One night I woke to hear the music playing. In the morning the player was switched off at the wall.
‘Why did you play “Cristofori’s Dream” last night?’ I asked Phil.
‘I didn’t. I thought you had.’
chapter 36
Time. What did it do to me? Real time, day time, the excruciating beat of countless seconds as a smile fades or the monotonous minutes of a queue of ants creeping around the picnic blanket on a boot-less trek to nowhere.
Time. Strange time, ghostly time, clock time. What did it do to me? Frozen under the carapace of grief, it made me look; I breathed. It took my breath away. When a day was done I’d package my pain in a picnic basket and haul it all the way home.
Home where the heart peeled and goosebumps heralded another torturous night. But the dark was a cave where secrets gambolled then flaked before the break of day. Pulled out from under the bed, I am sprawled, naked and withered under the beating sun, crows feet glinting, squinting.
Time has twisted and misshapen me.
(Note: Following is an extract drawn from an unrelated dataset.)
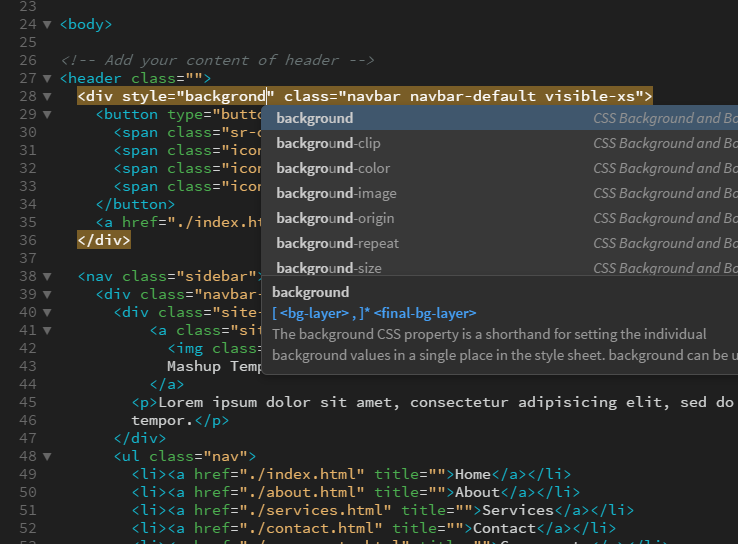Fold the button block on line 29
The image size is (738, 544).
pos(47,115)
I don’t remember who I was before time was just another day. I don’t see myself in time’s reflection and to others, I’m someone they used to know.
The surrealist painter Salvador Dali had an obsession with time, not real time, ghostly time. In dozens of his paintings, time melts, warps and distorts. Clocks are twisted out of shape as though squeezed at the waist by an invisible clutch, others drip from tables and over barren limbs in an arid desert.
Dali was Christopher’s favourite artist. Above his bed hung Dali’s Soft Watch At Moment Of First Explosion. It depicts the face of a stopwatch exploding. A fly is on the face and a moth, Dali’s symbol for death, lies next to it. Time is recorded, frozen in oil at 11:30.
part three
chapter 37
A year after Christopher’s death, I left the Northern Beaches and my family to rent a house in Leura for a few weeks. I packed a case of wine, my tracksuits and ugg boots. It was a small two-bedroom house overlooking a lush backyard, home to a well-fed ring-tailed possum and a pair of rosellas which I was instructed by the owner to feed each afternoon at four.